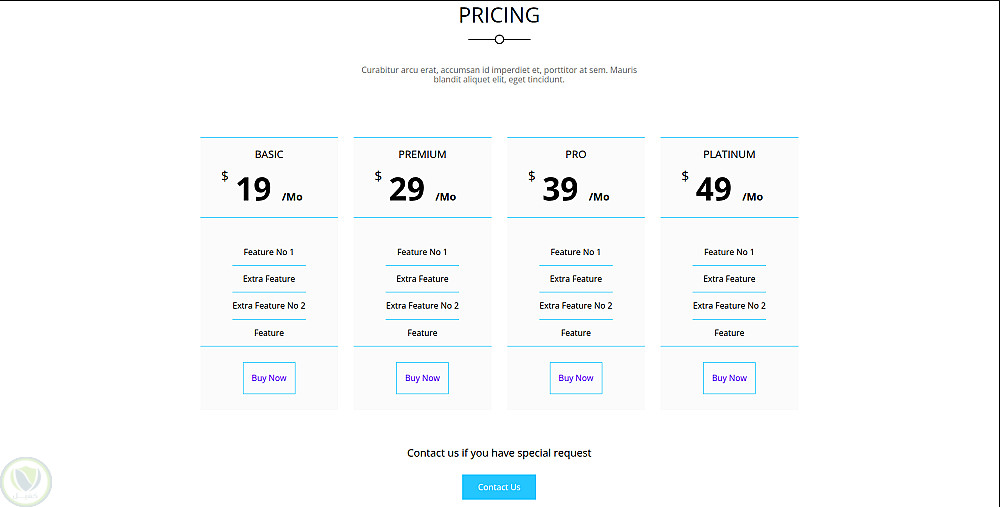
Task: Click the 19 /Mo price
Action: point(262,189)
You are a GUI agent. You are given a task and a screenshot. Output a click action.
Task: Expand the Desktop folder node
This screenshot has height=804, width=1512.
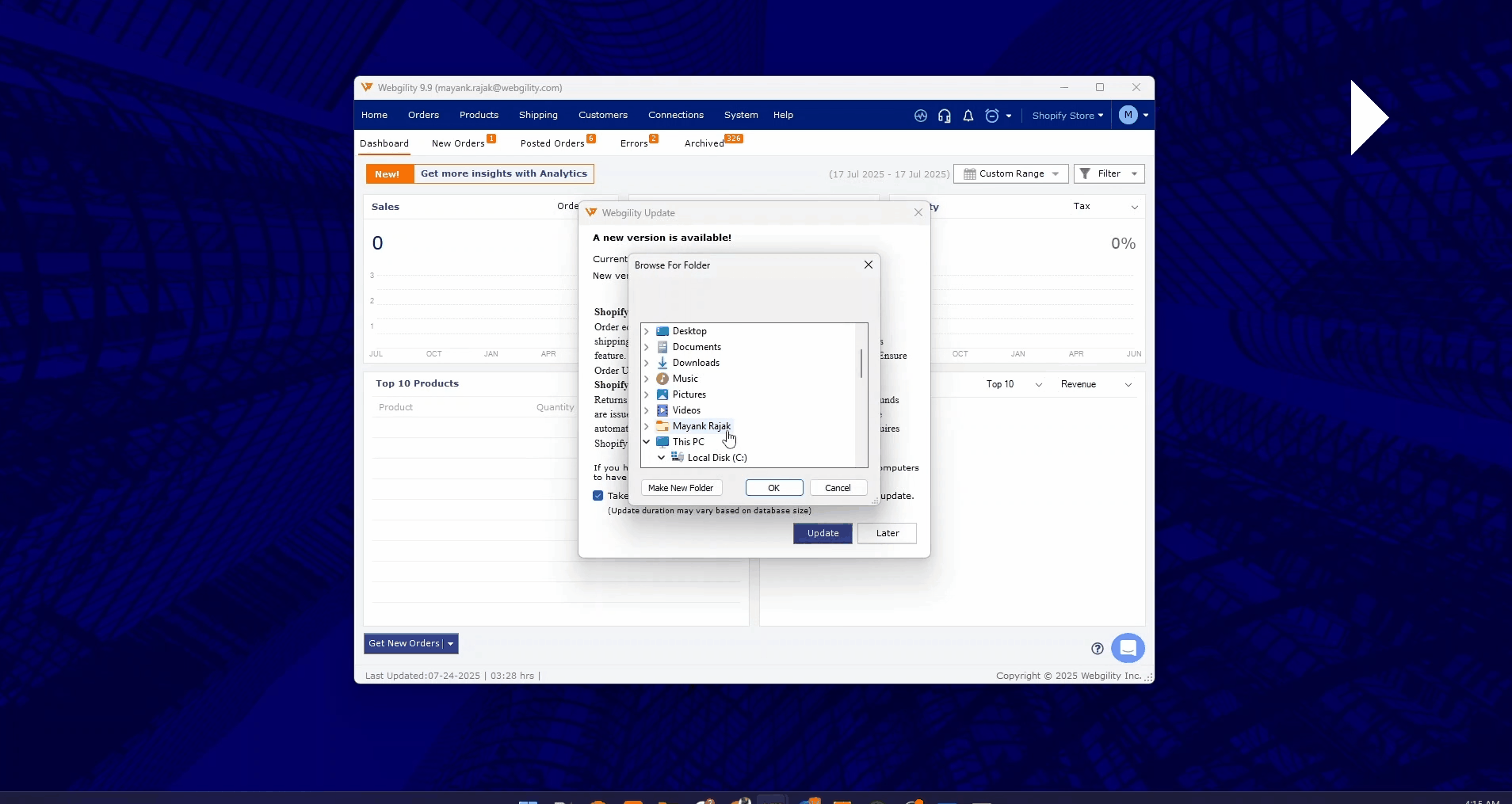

### WHAT YOU SHOULD DO:
Using the listing above, locate the lines that hold "screenshot" and copy each one.

### WORKED SOLUTION:
You are a GUI agent. You are given a task and a screenshot. Output a click action.
This screenshot has height=804, width=1512.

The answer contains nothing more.